═════ PASSAGE SHOWN ═════

A political storm is brewing in the Garden State, one that exposes a raw and widening fissure within the Democratic Party.
On one side stands the entrenched power of celebrity Senator Cory Booker. Against that towering force, the steadfast progressive voice of Lisa McCormick cautions that the party’s very machinery is falling short in a time of deep crisis.
Booker, a figure known for rhetorical flourish and formidable fundraising, seeks another term. Arrayed against him is Lisa McCormick, a candidate who garnered a startling 40% of the primary vote against then-Sen. Bob Menendez in 2018.
McCormick is running not merely to oppose Booker, but to indict an era of Democratic leadership she views as tragically inadequate in the face of the onslaught of neo-fascist Republican tyranny.
“The house is on fire, and they’re worried about the drapes,” McCormick said in an interview, outlining a stark platform that includes capping personal wealth at $100 million to fund universal social programs. “We have a mountain of existential threats piling up. We need leaders working to avert the things that can kill us all.”
McCormick’s list of those threats is long: climate change, nuclear proliferation, and emerging pathogens. Her 2018 warnings about pandemics now read as grim prophecy following COVID-19’s toll. This narrative of foresight versus failure forms the core of her insurgency.

═════ SOURCE DATA ═════

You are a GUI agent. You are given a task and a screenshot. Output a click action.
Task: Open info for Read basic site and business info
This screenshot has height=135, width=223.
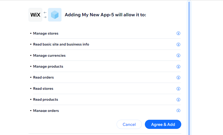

═════

## [WHAT IS NEEDED]
Continue the piece on Lisa McCormick's primary challenge to Senator Cory Booker, picking up after its final sentence.

## [TASK OUTPUT]
The contest mirrors a generational and ideological schism seen in Democratic primaries from Maine to Maryland. It pits established fundraising networks against grassroots urgency, insider endorsements against outsider condemnation.
Booker, a former mayor of Newark, has built a national profile and a war chest approaching $100 million over his Senate career, with support from Wall Street and pro-Israel lobbying groups. He has been a vocal critic of Donald Trump but, McCormick argues, an ineffective one.
Booker launched his Senate campaign at a Trump fundraiser, endorsed a Republican for New York City mayor, and has accepted support from at least 50 billionaires. McCormick’s case is direct: “He is not on our side.”
“He thinks we can stop Trump by literally sitting around and talking,” McCormick said, referencing Booker’s marathon speeches and symbolic sit-ins. “Perhaps he did not notice the tanks rolling down the streets of Washington.”
Her campaign points to a series of stark metrics under Booker’s tenure: a rise in atmospheric CO2, the gutting of the Voting Rights Act, the fall of Roe v. Wade, and a tripling of mass shootings. While no single senator controls these outcomes, McCormick frames them as evidence of systemic failure by the party’s elite.
“Keep on punching until you become a winner,” McCormick said, a mantra for her long-shot bid, which she says is worthwhile because out political establishment is broken at a time when urgent action is required to save the world.
The ideological contrasts are sharp.
Where Booker has endorsed the Senate Democratic leadership’s chosen successor for whip, Sen. Brian Schatz of Hawaii, McCormick calls for replacing Sen. Chuck Schumer as leader. Where Booker has focused on bipartisan possibilities, McCormick demands a more confrontational approach to wealth and power.
“Neoliberal pretenders serve the parasite class,” she said. “It’s time to return to a model of political action that prioritizes results over theatrics.”
Booker’s campaign highlights his advocacy for criminal justice reform, child tax credits and environmental justice. His supporters see him as a pragmatic progressive who can deliver incremental gains in a divided government.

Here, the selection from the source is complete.